Like A Mirror Reflecting Another Mirror Into Infinity...

Is it just my imagination, or could this book be seen as slightly self-referential?

No offence intended to the author - I haven't read the book so I'm not really passing comment, but you can see what I'm driving at, right?

Monday, October 27, 2008

I Wouldn’t Normally Change In Public…

… but as you may have noticed, the blog template changed over the weekend.

This is to bring it more in line with the overall colour scheme (that is to say: blue) of my not-quite-revised-yet-but-nearly website, which is shockingly close to ready, I promise, and hopefully will be online by the end of the week.

Hmm, thinking about it, both Stephen Fry and I have revamped our websites within mere weeks of each other. What good company I find I am in.

Do let me know if there are any changes to the blog you feel strongly about (either pro- or anti-), and while I'm on the subject, do hop over and have a look at Mr Fry's new site.
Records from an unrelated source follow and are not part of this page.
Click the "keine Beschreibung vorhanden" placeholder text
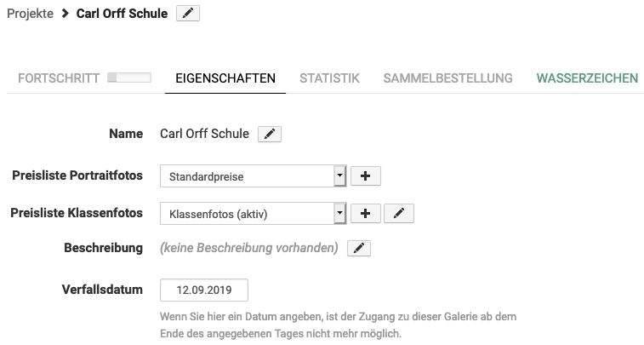The image size is (644, 345). 249,248
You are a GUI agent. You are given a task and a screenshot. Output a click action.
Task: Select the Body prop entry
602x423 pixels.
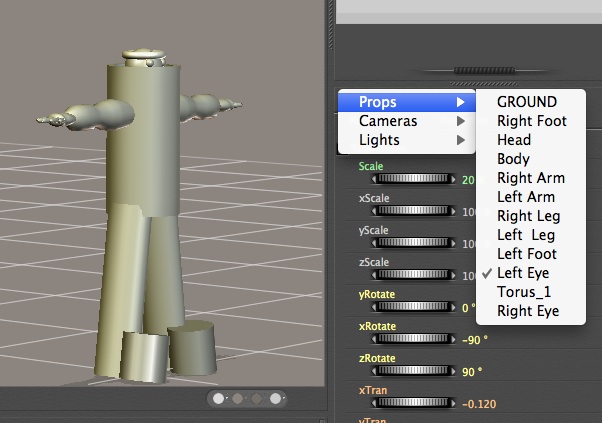tap(513, 159)
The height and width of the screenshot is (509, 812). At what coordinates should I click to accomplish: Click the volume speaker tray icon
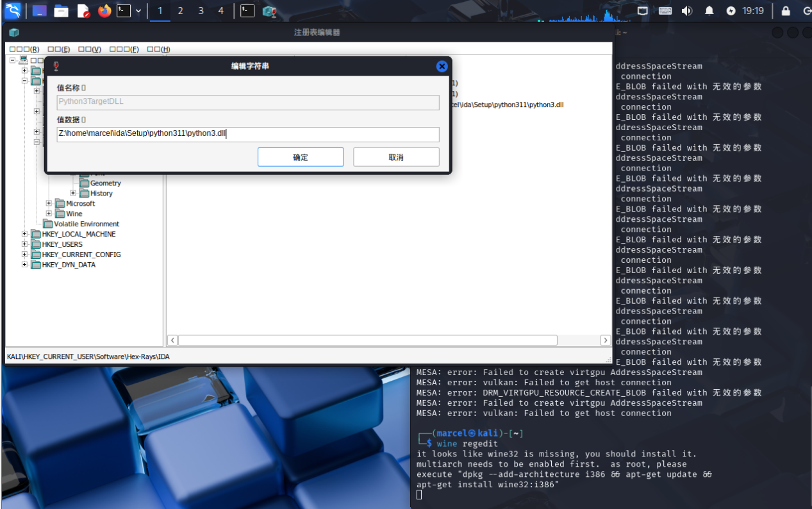tap(687, 11)
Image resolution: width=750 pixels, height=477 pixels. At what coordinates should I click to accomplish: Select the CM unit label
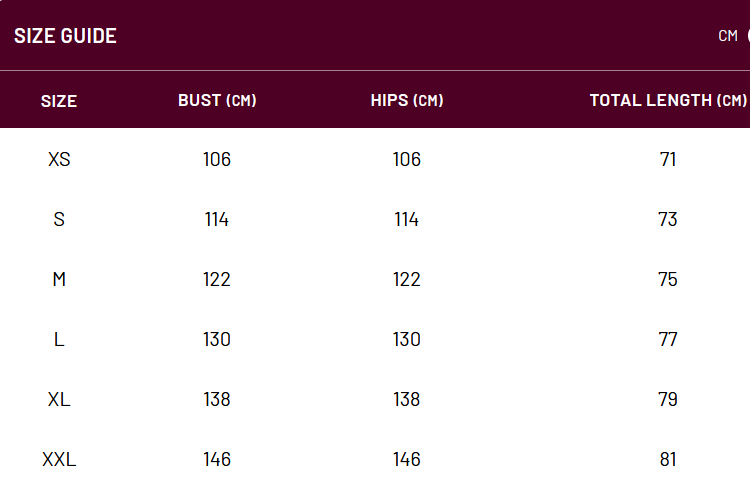click(x=728, y=36)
Review: 'Bodyworlds - The Mirror Of Time'

'The Mirror of Time' is the latest incarnation of the 'Bodyworlds' series of exhibitions, run by the anatomist Gunther von Hagens. And yes, the Bodyworlds exhibitions are the ones with real dead bodies preserved by a process called 'plastination'.

Let's just deal with the issue of looking at dead bodies first; I have no problem at all with it - I don't consider the human body, even stripped of its flesh, ugly or scary or gross or anything like that, though I understand that a lot of people might feel that way. That's fine, though I do dislike it when saying 'I don't like it' gets conflated with 'ah, but were the bodies obtained legally?' and the like. I'm absolutely fine with the idea of something I'm interested in not being to someone else's tastes.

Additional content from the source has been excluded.